I'm trying to implement a Tagging using Redis. This is how it looks like:
mykey (my item)
mykey:tags (a set with the tags associated to that item)
tags:tag1 (a set with references to all items tagged with "tag1")
...
I'm planning on using Redis Keyspace Notifications to prevent expired keys to stay on my tag sets forever (even when every item in the cache has a default TTL set, I don't like to keep stale data around).
These are the options I'm considering:
1) Subscribe to all "expired" events.
psubscribe '__keyevent@*:expired'
Pros:
- Only 1 subscriber.
Cons:
- Since not all items contain tags, I will have to check for mykey:tags and if exists get the tags and remove the item from each tag set.
- The contention on this method will increase with the amount of keys in the store.
2) Subscribe to all events for those keys containing tags only.
psubscribe '__keyspace@*:mykey'
Pros:
- Subscriptions will be created for those items with tags only.
Cons:
- There must be overhead associated with each subscriber.
- The number of subscriber can grow pretty fast depending on the number of tagged items in the store.
Questions:
- Which option should I implement? Should I be concerned about the number of subscribers on 2) or is the contention on 1) a bigger deal? I couldn't find any recommendations about this subject.

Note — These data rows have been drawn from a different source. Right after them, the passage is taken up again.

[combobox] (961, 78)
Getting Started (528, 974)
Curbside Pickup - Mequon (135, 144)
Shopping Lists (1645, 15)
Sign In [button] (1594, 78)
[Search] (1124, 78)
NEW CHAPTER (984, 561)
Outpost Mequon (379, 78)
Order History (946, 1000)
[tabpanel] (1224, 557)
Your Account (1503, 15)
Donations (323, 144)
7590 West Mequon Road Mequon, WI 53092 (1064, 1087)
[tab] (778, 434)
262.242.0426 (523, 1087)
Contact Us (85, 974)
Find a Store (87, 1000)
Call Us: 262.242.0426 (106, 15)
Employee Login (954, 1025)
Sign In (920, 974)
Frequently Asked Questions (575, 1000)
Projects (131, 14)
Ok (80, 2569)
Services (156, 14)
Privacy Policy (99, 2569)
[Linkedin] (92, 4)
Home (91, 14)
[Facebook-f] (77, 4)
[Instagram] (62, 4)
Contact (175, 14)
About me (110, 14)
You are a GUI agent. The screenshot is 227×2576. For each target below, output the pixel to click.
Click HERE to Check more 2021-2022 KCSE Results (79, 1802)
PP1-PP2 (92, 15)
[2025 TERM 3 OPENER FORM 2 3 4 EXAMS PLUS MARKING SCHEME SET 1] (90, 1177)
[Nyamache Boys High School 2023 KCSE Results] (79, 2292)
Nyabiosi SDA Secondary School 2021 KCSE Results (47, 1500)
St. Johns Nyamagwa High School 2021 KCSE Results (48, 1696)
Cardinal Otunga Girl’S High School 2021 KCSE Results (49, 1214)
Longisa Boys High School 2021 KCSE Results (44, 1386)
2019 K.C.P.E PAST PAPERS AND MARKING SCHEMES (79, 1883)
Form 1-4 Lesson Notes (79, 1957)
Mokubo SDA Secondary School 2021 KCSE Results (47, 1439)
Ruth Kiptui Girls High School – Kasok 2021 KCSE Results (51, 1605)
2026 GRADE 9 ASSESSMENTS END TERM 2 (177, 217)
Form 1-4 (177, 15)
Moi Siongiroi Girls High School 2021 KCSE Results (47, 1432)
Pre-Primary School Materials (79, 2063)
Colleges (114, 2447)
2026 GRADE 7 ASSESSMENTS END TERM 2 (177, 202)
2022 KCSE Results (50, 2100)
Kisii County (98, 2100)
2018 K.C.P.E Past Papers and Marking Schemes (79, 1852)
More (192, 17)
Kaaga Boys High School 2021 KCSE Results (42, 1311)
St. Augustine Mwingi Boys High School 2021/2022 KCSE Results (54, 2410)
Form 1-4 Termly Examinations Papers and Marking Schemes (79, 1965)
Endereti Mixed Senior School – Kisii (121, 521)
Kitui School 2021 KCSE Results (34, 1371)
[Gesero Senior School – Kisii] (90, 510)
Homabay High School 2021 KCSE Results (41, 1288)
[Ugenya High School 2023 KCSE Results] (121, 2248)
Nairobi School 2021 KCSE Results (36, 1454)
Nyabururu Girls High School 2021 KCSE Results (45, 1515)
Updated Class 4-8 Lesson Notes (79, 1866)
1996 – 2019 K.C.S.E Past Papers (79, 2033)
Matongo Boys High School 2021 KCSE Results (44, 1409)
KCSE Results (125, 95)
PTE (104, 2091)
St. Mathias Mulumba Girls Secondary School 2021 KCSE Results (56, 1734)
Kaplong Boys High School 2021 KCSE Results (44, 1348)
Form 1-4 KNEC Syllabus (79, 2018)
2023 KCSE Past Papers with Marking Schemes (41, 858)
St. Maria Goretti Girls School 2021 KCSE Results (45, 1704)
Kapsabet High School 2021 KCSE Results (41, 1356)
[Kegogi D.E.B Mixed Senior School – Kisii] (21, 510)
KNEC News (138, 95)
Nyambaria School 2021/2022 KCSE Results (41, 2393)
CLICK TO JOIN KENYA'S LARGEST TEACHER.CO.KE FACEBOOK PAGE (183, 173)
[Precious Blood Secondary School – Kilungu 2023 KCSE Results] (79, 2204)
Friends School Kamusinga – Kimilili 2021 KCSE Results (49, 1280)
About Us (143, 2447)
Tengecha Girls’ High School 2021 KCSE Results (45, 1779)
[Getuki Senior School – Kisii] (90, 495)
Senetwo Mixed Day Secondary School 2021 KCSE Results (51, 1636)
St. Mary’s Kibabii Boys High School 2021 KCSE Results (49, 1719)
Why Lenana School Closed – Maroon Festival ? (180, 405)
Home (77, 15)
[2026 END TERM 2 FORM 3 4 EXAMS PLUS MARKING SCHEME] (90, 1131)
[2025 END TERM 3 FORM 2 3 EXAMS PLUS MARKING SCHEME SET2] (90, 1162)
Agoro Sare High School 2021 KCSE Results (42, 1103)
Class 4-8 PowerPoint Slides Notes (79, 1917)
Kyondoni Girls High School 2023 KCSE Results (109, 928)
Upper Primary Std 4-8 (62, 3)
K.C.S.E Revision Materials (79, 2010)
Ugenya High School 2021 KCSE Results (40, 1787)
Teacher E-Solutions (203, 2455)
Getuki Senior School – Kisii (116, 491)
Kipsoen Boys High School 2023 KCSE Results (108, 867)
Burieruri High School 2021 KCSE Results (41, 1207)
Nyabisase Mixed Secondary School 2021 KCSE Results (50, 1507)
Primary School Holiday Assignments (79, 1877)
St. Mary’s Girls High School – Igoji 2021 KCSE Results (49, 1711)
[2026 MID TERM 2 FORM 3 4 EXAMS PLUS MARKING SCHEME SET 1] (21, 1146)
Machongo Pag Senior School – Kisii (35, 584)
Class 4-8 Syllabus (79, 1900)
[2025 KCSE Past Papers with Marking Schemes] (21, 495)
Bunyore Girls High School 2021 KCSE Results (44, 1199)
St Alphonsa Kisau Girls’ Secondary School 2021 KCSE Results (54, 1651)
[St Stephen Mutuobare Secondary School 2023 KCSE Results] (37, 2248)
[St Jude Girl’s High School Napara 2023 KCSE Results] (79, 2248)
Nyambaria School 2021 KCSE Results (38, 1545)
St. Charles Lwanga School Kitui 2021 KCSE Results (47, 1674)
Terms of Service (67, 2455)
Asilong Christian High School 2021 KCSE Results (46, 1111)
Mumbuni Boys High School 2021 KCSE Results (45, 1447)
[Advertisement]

- The end game is to implement this on Redis Cluster. Does this add any extra concern to the implementation?
Update 1:
This is a generic implementation for tagging on top of our cache. I'm not sure at this point about how we ended up using it. This is more like a PoC I'm working on. Some numbers trying to answer some questions in the comments:
- Volume: We have tens of millions of unique visitors per day. Not all items stored in cache for each visitor has tags though. But this changes constantly.
- Tags: Tags are managed. There are currently a couple of dozen of tags. We are considering supporting free text tags in the future.
- I haven't tested any of the two approaches I'm suggesting here. I was hoping that one of the options were so bad that was not even an option :)
Update 2:
After some trials and errors and some more research I discarded 2). There is a limit for redis clients as well as for the Output Buffers which makes this option a no go. You can find more information here and here. I tried 1) and it works just fine. I even set the expiration of the keys 5ms apart from each other and the code handle it properly. This can be an alternative to go.
Another option can be the one suggested by @thepirat000. I'm marking this answer as the accepted one but I'm also adding a little tweak to his suggestion: I don't want to do maintenance in the tags on every tag operation, instead I can randomly determine when to do it. This is a good enough approach which doesn't use pub/sub nor the keyspace notifications.